(Beginning of PAGE TEXT)

Federal Bureau of Prisons Director Michael Carvajal on Friday defended his agency’s response to the coronavirus pandemic amid criticism from corrections workers, inmates and civil rights attorneys that inaction of officials caused the virus to fester in prisons.
“I don’t think anybody was ready for this covid, so we’re dealing with it just as well as anybody else, and I’d be proud to say we’re doing pretty good,” Carvajal said in an interview with CNN, his first with a national news outlet since the pandemic began.
Since the pandemic reached the United States, nine federal inmates have died of the coronavirus, according to the BOP, including six at Oakdale prison in rural Louisiana, the outbreak’s epicenter in the federal prison system. As of Friday, 318 federal inmates and 163 corrections staff have tested positive for coronavirus, according to the BOP.
Inmates and corrections officers have reported shortages of masks, gloves and other protective equipment and say they’ve continued to work and serve in cramped, unsanitary conditions despite instructions from the country’s top health officials to practice social distancing, as The Washington Post has reported.
Carvajal, a career prison worker, was appointed to lead the BOP on Feb. 25 and received his first briefing on the virus two days later, according to CNN.

(End of PAGE TEXT)

EXERCISE REQUIREMENTS: Could you carry on the news report about the federal prison system's coronavirus response, starting after its last sentence?

(Beginning of GIVEN RECORDS)

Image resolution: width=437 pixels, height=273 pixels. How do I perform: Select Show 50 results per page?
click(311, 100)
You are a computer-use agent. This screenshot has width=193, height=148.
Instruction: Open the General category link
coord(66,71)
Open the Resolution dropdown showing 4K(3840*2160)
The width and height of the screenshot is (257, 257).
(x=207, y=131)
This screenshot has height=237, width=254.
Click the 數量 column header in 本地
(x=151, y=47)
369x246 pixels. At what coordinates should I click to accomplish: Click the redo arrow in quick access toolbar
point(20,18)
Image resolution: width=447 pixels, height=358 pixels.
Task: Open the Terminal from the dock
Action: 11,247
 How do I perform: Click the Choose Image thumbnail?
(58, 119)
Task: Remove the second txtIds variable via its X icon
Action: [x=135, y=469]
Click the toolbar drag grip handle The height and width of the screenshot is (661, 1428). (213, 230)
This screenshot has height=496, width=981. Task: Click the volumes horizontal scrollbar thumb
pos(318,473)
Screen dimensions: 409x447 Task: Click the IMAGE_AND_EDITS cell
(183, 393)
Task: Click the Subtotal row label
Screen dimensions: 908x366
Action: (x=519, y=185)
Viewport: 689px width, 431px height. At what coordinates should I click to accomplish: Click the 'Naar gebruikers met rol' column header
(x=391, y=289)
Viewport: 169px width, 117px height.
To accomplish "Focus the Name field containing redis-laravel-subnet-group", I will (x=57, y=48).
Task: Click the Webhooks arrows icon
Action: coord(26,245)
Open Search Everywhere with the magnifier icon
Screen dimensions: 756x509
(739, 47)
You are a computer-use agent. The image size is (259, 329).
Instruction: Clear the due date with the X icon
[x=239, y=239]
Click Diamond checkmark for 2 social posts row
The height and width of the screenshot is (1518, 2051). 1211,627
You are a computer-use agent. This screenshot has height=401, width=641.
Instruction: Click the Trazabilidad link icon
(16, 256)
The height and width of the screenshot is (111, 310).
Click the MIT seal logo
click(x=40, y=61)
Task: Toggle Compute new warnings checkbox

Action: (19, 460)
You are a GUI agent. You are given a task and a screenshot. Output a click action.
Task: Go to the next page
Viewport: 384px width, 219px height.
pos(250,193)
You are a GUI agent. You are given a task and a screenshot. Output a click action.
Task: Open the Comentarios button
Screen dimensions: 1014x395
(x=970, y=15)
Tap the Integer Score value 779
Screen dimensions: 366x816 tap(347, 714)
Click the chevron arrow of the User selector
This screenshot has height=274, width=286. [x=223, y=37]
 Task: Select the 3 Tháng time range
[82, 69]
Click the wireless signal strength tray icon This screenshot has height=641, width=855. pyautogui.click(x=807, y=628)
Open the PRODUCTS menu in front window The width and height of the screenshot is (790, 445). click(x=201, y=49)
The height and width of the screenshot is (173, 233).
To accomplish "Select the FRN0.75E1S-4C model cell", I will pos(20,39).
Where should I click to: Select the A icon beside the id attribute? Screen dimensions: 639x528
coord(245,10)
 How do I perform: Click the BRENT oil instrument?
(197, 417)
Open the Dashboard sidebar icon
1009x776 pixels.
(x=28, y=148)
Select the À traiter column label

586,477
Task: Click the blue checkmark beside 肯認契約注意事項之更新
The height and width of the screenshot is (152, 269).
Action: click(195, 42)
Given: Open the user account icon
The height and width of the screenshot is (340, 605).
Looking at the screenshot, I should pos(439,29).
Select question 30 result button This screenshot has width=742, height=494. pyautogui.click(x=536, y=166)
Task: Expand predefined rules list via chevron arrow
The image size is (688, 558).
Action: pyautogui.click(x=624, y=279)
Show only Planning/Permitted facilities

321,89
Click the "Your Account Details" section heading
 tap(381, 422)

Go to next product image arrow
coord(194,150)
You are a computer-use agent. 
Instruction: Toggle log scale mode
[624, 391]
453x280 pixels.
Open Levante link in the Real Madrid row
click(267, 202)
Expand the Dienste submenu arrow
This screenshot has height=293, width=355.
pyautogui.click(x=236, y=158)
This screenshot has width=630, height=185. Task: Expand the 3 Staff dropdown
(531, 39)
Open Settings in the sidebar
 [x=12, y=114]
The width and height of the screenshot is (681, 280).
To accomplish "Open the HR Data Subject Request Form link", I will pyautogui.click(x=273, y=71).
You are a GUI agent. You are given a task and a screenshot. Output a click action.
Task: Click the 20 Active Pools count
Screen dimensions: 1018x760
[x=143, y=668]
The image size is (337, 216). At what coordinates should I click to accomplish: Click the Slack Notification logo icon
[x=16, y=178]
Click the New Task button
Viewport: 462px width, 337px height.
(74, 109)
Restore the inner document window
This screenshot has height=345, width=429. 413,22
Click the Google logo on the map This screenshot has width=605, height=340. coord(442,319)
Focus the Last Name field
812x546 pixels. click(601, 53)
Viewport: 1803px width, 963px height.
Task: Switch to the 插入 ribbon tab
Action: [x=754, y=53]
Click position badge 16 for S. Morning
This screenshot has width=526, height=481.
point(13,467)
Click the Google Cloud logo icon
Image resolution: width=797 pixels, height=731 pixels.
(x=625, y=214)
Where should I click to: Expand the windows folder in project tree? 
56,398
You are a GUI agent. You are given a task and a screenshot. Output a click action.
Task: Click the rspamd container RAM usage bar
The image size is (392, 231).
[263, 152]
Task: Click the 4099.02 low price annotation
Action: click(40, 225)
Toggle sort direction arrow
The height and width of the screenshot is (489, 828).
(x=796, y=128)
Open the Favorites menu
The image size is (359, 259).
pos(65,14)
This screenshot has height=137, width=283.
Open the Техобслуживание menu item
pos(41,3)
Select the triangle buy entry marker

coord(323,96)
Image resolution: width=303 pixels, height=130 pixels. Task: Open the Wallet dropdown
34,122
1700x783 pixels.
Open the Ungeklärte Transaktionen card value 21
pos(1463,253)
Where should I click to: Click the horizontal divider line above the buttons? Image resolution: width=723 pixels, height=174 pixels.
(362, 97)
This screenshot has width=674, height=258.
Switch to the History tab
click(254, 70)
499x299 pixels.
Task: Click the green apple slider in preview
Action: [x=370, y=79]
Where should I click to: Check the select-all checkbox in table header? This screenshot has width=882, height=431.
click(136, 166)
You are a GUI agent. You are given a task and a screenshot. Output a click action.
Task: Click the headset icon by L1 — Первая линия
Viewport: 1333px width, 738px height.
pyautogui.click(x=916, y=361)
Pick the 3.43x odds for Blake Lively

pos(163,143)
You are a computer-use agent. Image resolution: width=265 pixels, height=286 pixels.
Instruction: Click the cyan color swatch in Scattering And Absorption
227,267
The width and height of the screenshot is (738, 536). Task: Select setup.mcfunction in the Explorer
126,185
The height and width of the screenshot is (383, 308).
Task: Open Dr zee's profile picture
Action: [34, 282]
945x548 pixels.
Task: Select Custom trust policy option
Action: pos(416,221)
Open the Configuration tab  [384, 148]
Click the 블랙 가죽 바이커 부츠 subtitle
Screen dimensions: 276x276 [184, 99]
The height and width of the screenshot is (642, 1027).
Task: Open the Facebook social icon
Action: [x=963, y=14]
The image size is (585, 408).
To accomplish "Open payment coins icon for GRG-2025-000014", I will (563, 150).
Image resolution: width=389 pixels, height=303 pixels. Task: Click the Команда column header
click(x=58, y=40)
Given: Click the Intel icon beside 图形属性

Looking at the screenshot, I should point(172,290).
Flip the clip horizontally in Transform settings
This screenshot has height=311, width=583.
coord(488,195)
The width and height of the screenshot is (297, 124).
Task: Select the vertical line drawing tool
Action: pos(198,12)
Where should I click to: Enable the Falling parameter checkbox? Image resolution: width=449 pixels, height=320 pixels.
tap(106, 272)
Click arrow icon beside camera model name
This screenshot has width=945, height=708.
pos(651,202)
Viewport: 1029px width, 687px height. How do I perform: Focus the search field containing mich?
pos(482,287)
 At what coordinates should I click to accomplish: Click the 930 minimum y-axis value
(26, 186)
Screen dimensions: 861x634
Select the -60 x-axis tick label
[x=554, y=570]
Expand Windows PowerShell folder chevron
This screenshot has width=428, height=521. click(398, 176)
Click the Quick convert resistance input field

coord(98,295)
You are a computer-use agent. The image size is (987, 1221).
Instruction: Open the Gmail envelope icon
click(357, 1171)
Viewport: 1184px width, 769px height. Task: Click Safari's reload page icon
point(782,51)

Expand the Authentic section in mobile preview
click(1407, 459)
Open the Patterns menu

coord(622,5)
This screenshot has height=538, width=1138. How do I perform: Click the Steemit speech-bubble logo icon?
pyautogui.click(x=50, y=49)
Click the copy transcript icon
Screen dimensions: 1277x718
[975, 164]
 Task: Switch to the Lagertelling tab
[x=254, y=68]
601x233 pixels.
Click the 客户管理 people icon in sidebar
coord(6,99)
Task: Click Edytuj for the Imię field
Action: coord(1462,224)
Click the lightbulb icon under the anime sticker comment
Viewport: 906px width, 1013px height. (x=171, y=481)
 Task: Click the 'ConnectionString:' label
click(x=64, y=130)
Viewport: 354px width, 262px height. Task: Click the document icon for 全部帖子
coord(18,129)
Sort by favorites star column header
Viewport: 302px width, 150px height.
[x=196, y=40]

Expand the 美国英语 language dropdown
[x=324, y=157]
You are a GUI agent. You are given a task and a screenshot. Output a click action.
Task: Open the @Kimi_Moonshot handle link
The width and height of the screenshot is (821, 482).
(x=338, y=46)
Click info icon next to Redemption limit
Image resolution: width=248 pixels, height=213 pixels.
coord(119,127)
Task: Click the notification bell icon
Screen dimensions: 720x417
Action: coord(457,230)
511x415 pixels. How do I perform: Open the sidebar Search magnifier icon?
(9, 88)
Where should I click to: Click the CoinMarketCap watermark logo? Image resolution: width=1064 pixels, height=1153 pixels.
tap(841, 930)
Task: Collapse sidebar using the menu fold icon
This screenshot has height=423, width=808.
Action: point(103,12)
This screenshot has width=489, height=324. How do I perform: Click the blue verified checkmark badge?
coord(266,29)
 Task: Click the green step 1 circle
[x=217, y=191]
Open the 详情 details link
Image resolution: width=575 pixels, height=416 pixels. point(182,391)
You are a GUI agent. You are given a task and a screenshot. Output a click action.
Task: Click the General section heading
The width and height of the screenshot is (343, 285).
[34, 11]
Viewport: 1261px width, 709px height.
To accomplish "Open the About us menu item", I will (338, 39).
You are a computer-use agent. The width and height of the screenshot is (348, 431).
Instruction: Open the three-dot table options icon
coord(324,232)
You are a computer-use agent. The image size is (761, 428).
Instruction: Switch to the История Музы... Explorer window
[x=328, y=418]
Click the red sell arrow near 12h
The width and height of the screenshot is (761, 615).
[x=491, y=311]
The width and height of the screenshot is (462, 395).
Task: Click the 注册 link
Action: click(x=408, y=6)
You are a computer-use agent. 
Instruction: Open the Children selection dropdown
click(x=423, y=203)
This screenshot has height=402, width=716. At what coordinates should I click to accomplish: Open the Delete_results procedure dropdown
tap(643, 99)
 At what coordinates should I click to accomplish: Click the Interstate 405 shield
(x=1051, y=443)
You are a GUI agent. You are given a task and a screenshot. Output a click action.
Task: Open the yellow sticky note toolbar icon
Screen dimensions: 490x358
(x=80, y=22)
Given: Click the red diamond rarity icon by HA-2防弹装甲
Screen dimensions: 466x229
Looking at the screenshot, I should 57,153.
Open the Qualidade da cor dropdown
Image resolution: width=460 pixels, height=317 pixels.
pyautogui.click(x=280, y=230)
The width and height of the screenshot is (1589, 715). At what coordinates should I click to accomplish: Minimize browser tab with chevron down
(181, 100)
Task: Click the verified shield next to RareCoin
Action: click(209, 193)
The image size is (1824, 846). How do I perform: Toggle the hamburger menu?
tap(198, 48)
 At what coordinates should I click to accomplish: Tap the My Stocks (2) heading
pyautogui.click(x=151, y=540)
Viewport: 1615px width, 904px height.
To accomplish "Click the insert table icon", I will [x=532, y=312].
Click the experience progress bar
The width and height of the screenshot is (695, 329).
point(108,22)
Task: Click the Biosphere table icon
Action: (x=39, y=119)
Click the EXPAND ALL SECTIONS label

(End of GIVEN RECORDS)

TASK RESULT:
“It was quite overwhelming, a week or two into this job, knowing that we were going to have to deal with something like this,” he said.
Carvajal outlined the suite of steps the BOP has taken to protect inmates and staff in its 122 facilities, including ending visitations from families and attorneys, quarantining new inmates and shutting inmates in their cells for two weeks. Prison officials also started in the past week to release vulnerable inmates early, he said.
“It’s easy to critique those hot spots, but we don’t control that,” Carvajal said. “We can only control the people inside of our institutions, and we put things in place to do that.”
“I understand the criticism of the timing on it,” he added, “but that’s where I believe that experience on running prisons — and we know our population, we know what we can and can’t do and the right time to do it, and that played a big role in making the decision.”